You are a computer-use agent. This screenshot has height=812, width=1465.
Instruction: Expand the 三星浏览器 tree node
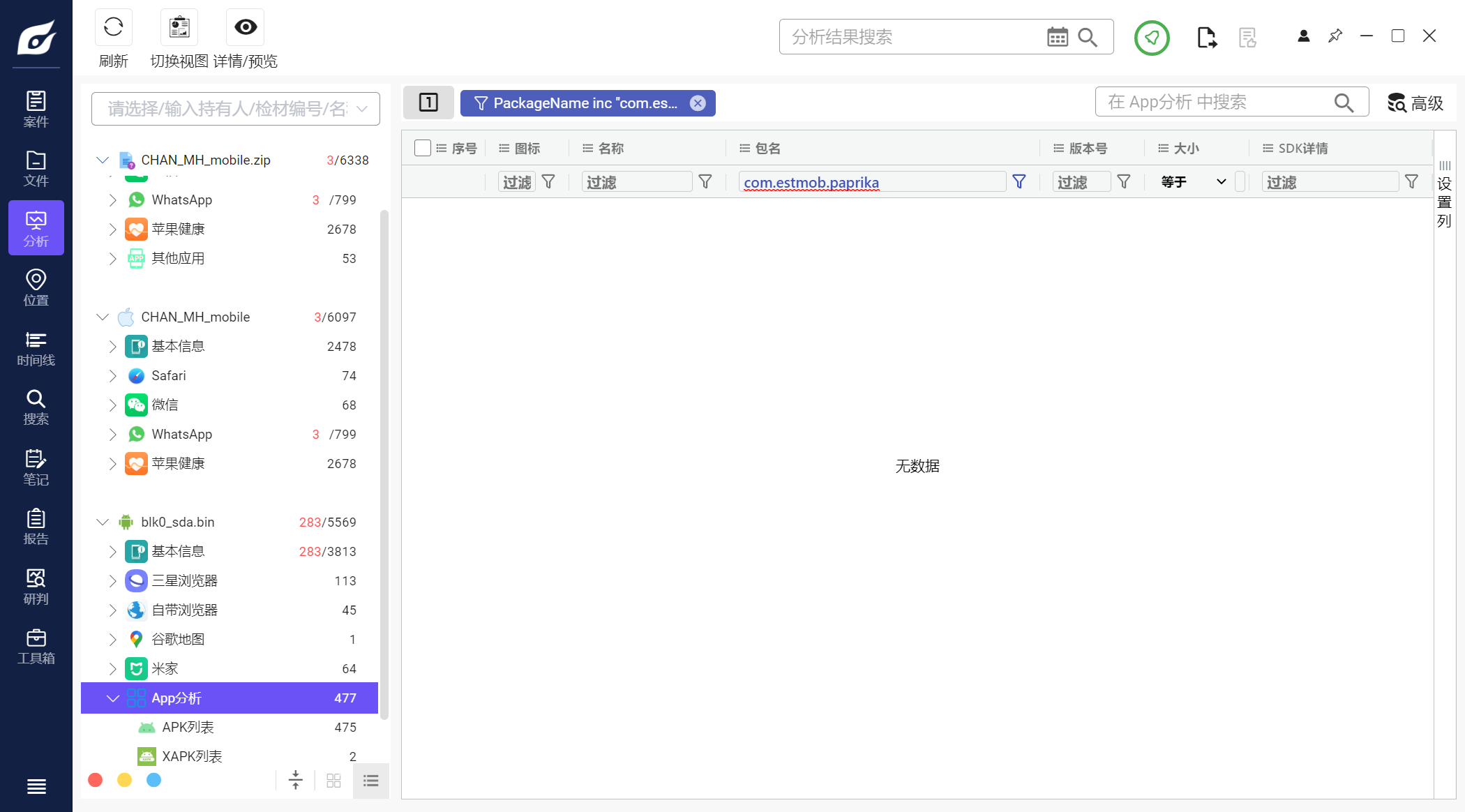click(x=112, y=580)
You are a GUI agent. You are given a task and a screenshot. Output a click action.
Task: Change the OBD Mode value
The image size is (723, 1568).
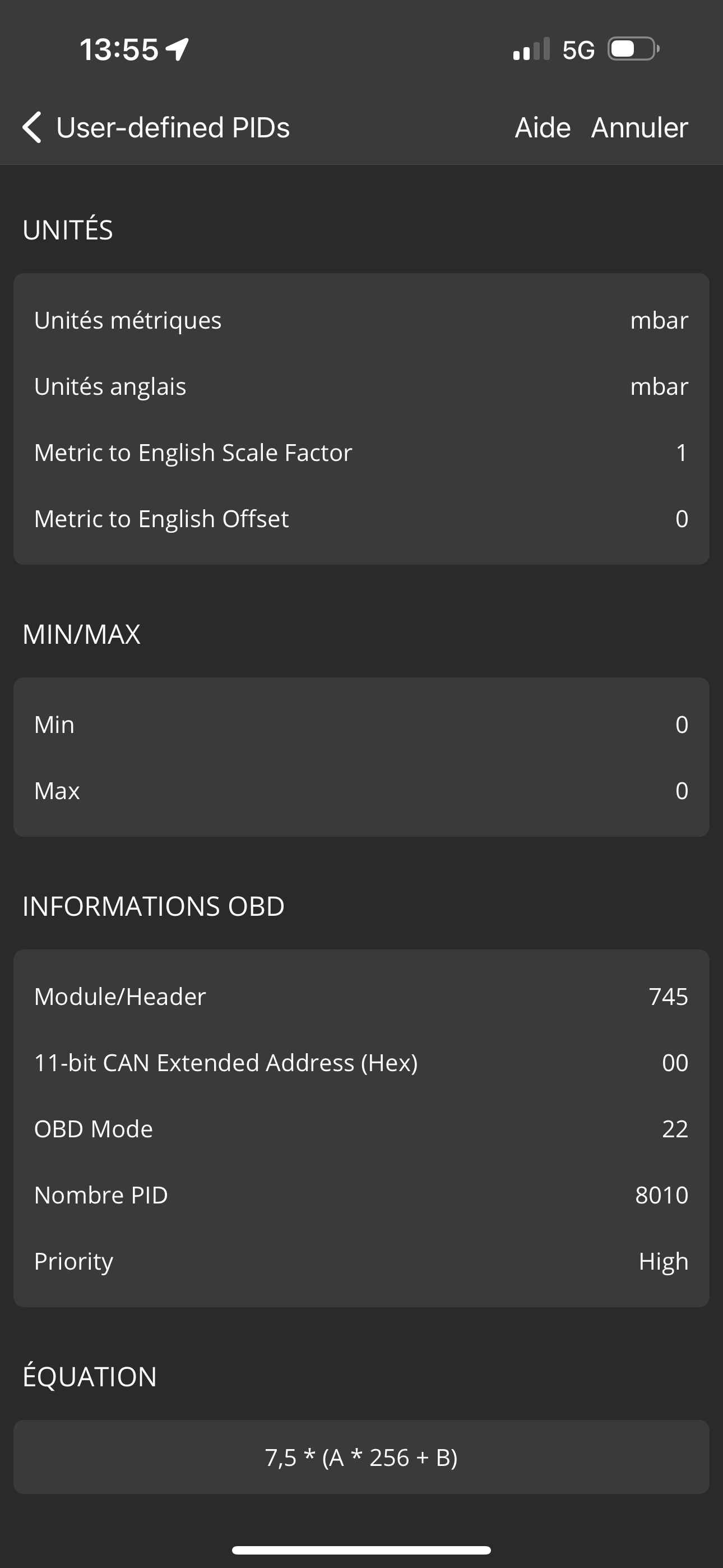pos(362,1129)
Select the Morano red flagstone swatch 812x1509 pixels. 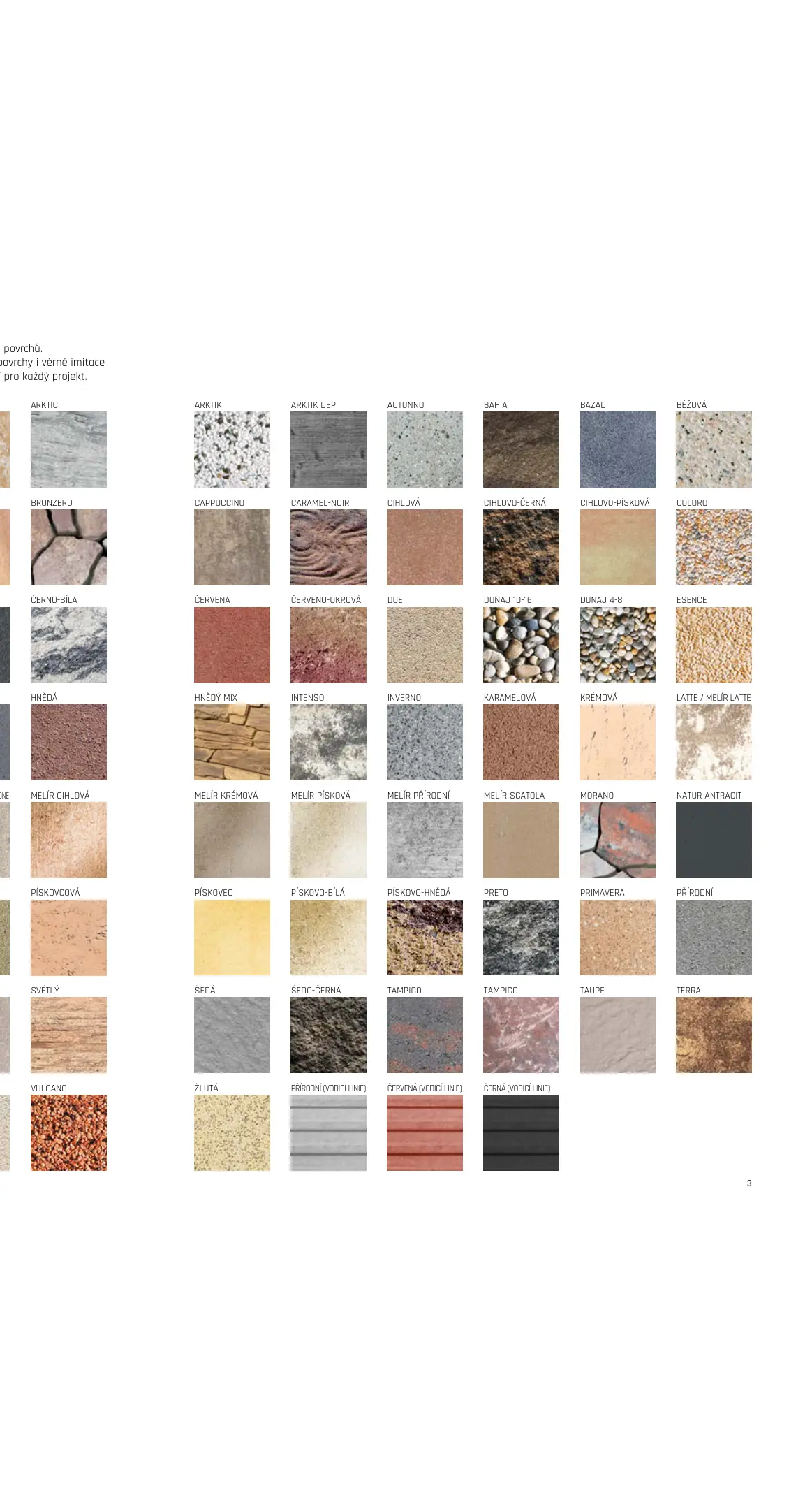[x=617, y=840]

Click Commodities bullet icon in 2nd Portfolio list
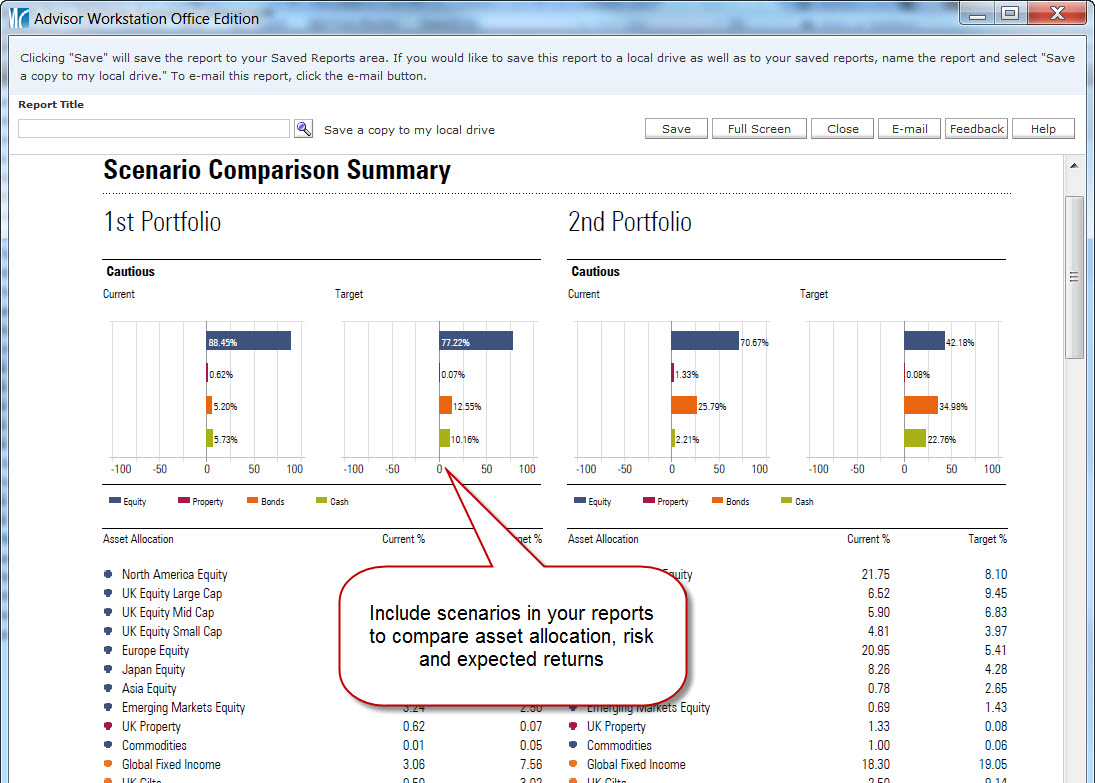[573, 746]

* * * * * * * * *

Rewrite the records from the start through the line containing "click(x=112, y=580)", inclusive, with "tree node" replaced by "list item" and everything else unchanged. Leave the pictures out of your answer.

You are a computer-use agent. This screenshot has height=812, width=1465.
Instruction: Expand the 三星浏览器 list item
click(x=112, y=580)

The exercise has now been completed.